■ **Problem requirements**: Can you write out each line of the data from the one with "You are a computer-use agent." through the end, requests included, with every coordinate in the answers shifted by -135? Leave the pictures out of your answer.

■ **Listed entries**:
#####
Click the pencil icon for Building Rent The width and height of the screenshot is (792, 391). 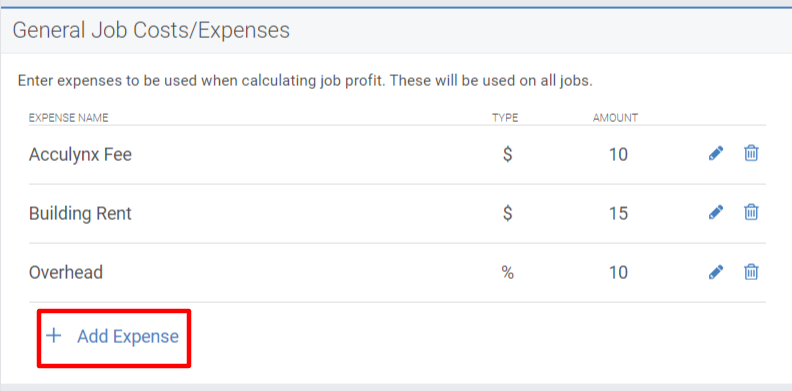716,212
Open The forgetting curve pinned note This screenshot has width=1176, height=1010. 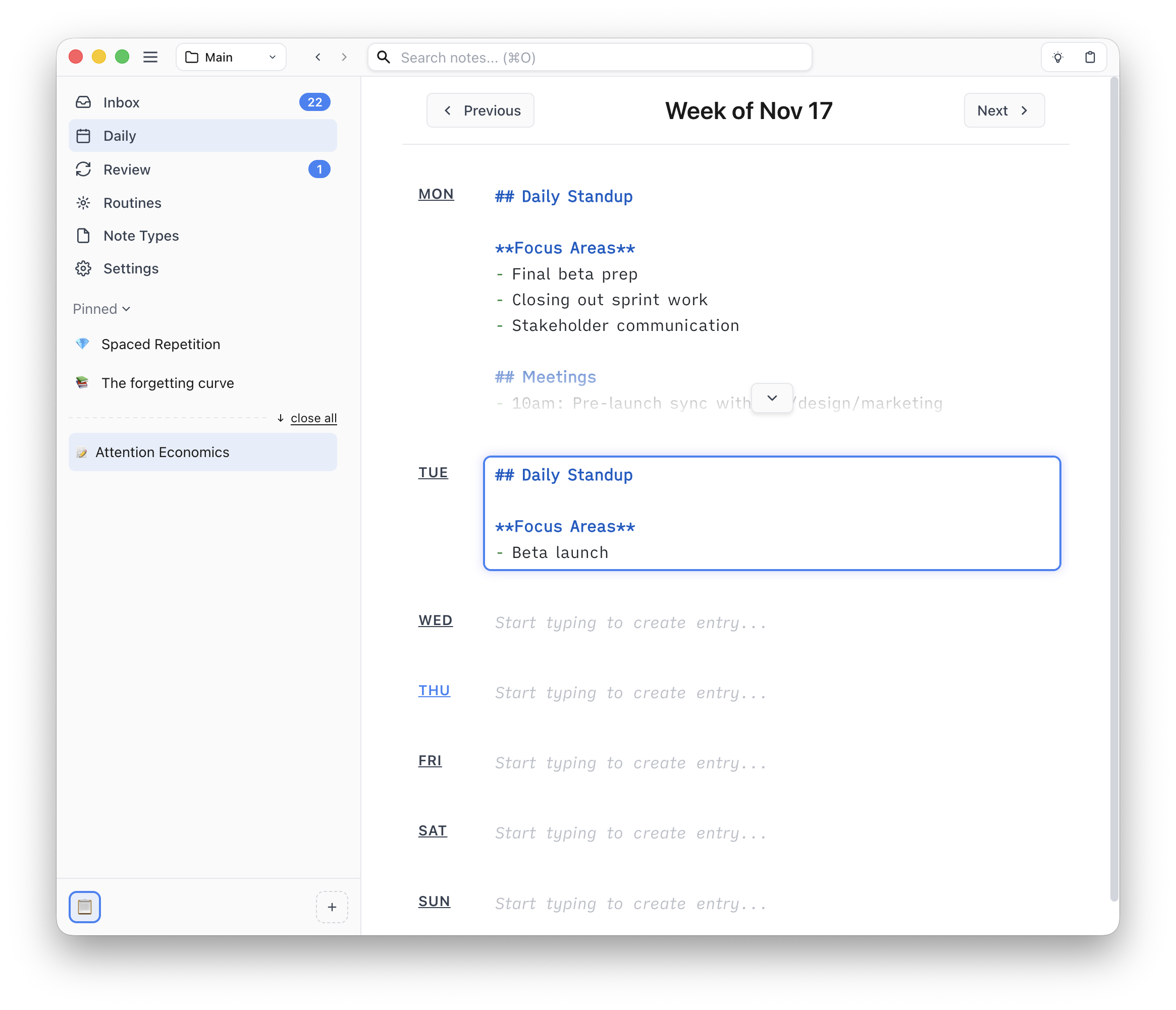coord(168,383)
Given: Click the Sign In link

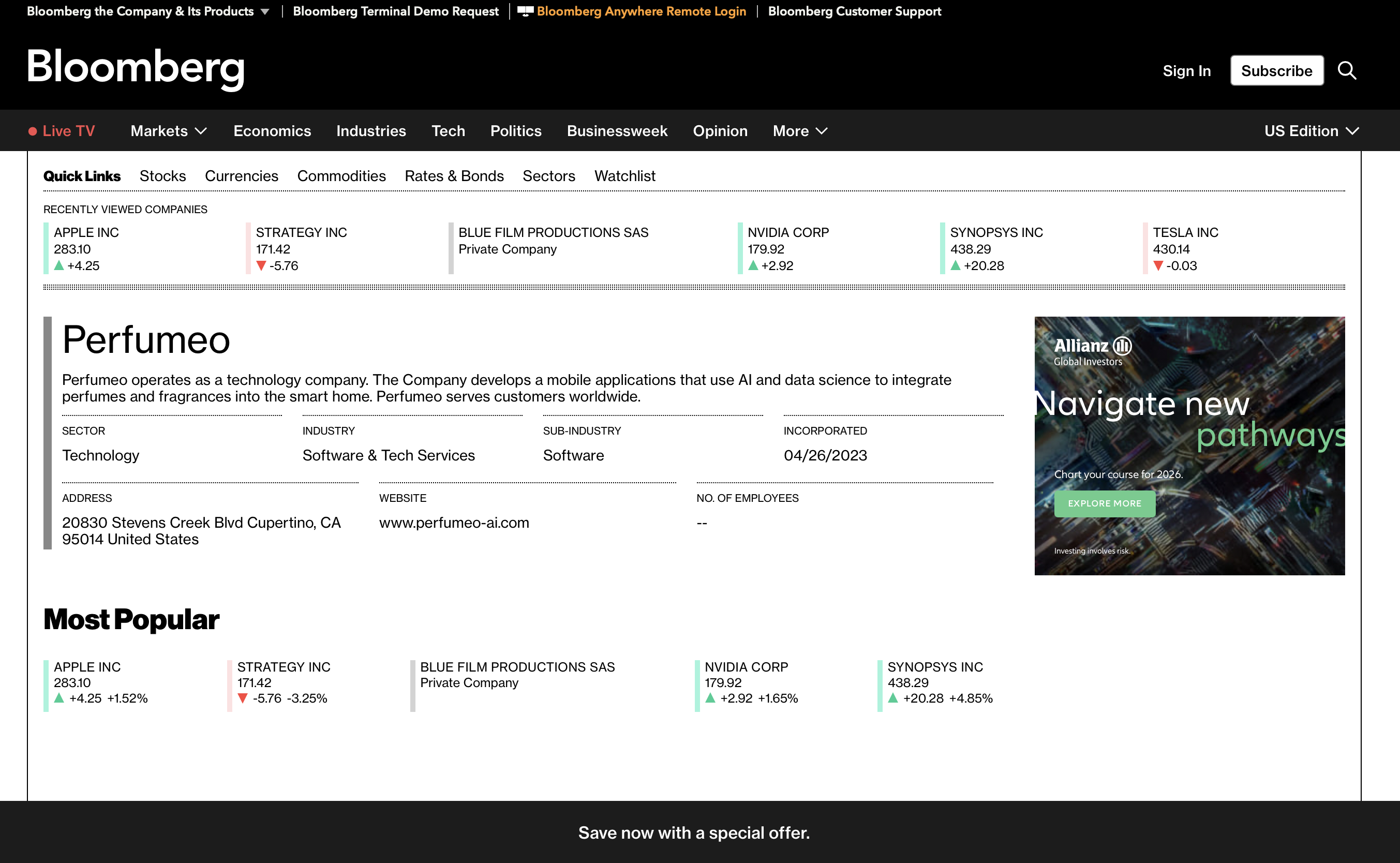Looking at the screenshot, I should 1186,70.
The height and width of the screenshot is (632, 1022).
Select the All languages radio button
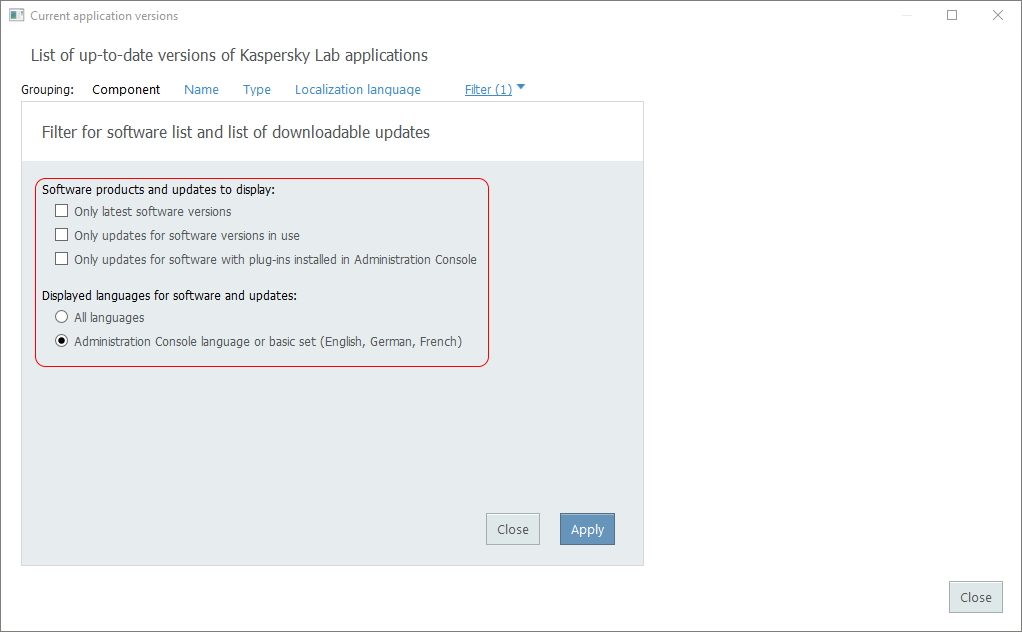62,317
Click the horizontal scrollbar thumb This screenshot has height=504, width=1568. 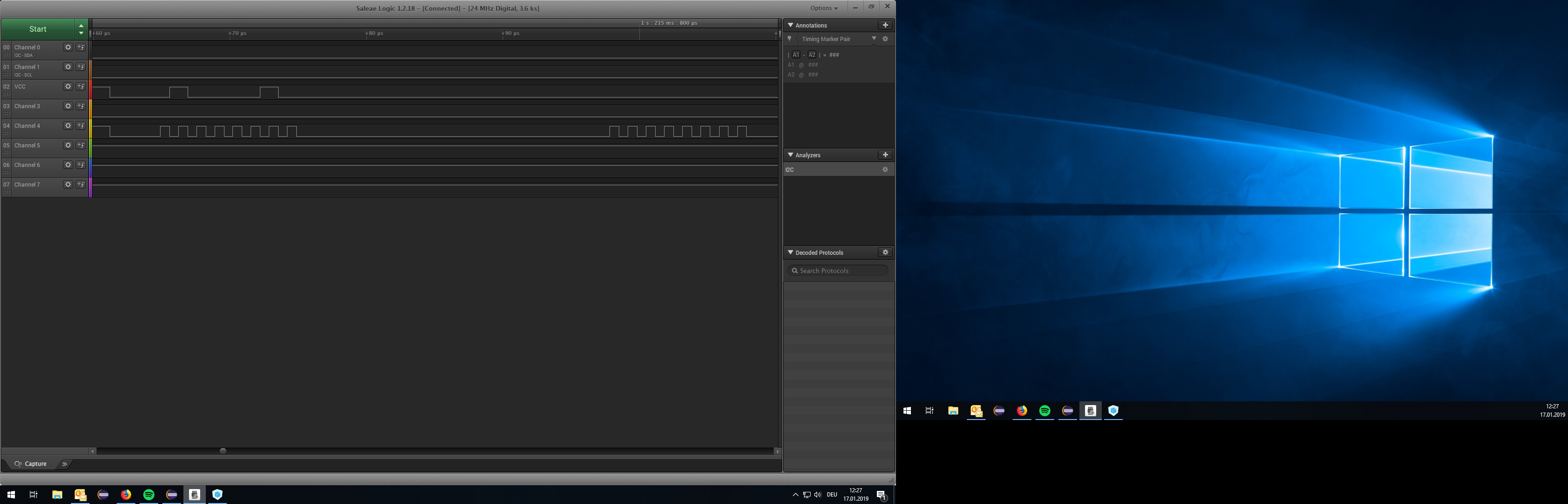[x=223, y=451]
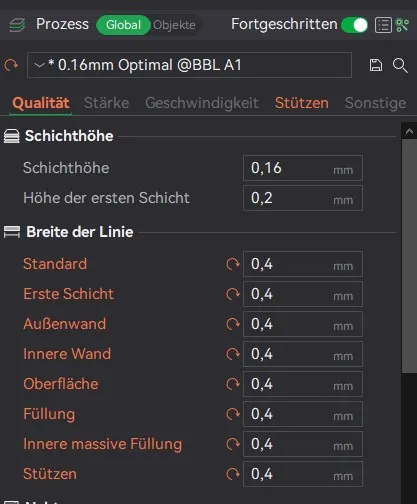The width and height of the screenshot is (417, 504).
Task: Switch to Objekte process mode
Action: pyautogui.click(x=174, y=25)
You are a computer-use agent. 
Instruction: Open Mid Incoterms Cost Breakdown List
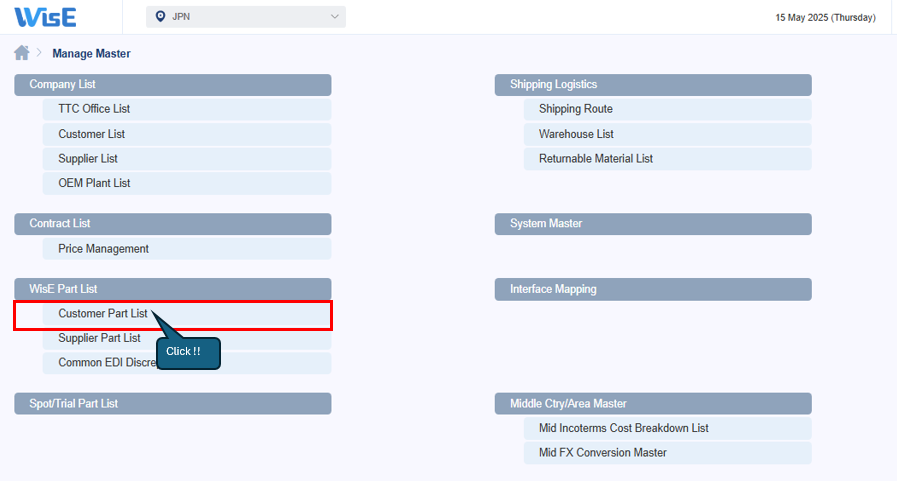pyautogui.click(x=623, y=428)
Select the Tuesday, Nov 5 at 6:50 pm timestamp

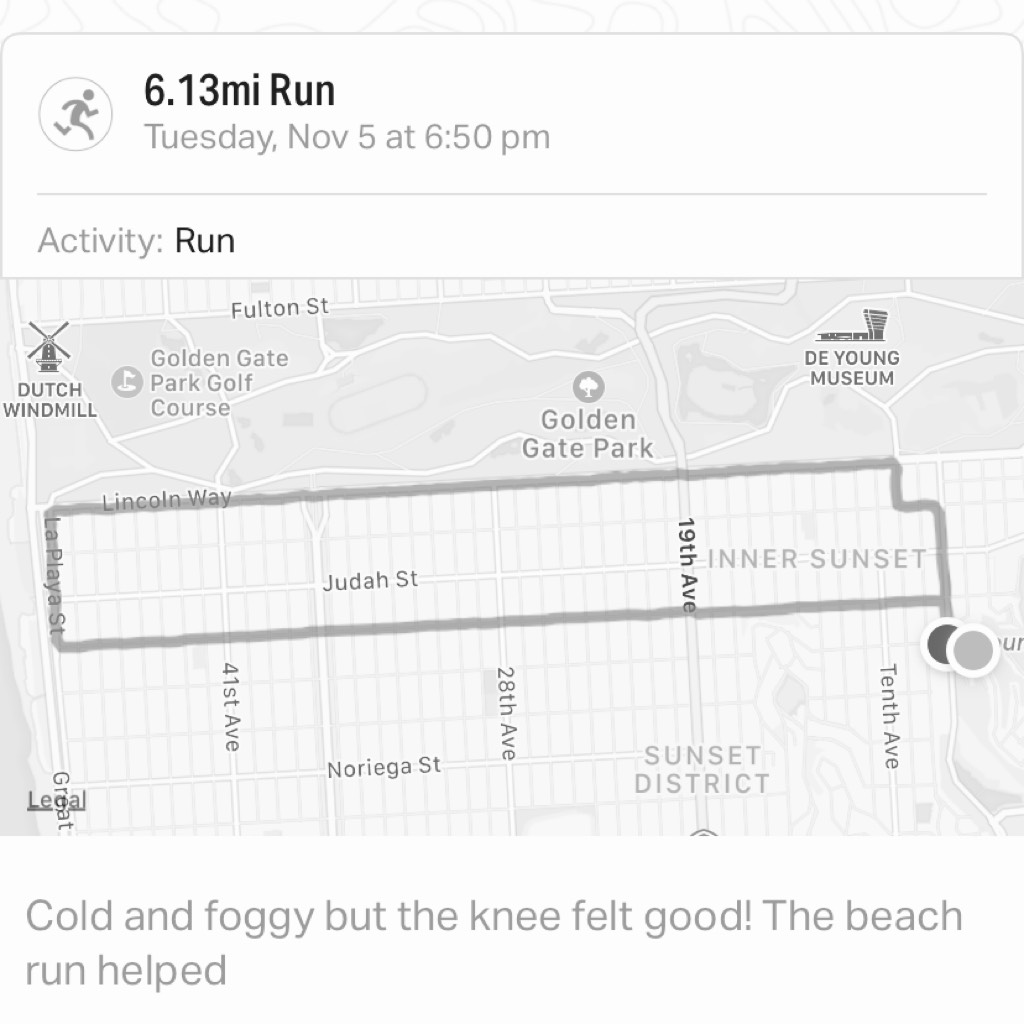pos(347,137)
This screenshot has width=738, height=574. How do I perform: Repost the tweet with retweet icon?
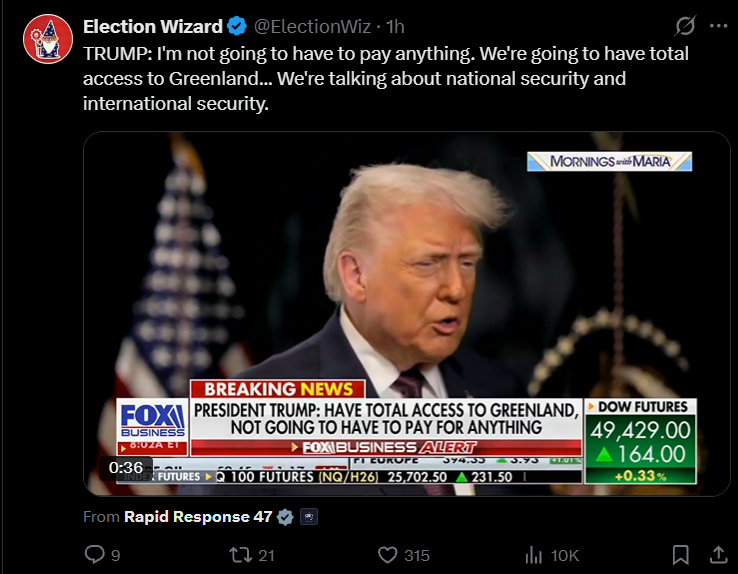240,555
#####
■ **Completed task**:
You are a computer-use agent. 
Instruction: Open Mid Incoterms Cost Breakdown List
pyautogui.click(x=488, y=293)
Select the Tuesday, Nov 5 at 6:50 pm timestamp

pos(212,2)
This screenshot has width=738, height=574. How do I perform: Repost the tweet with retweet icon?
105,420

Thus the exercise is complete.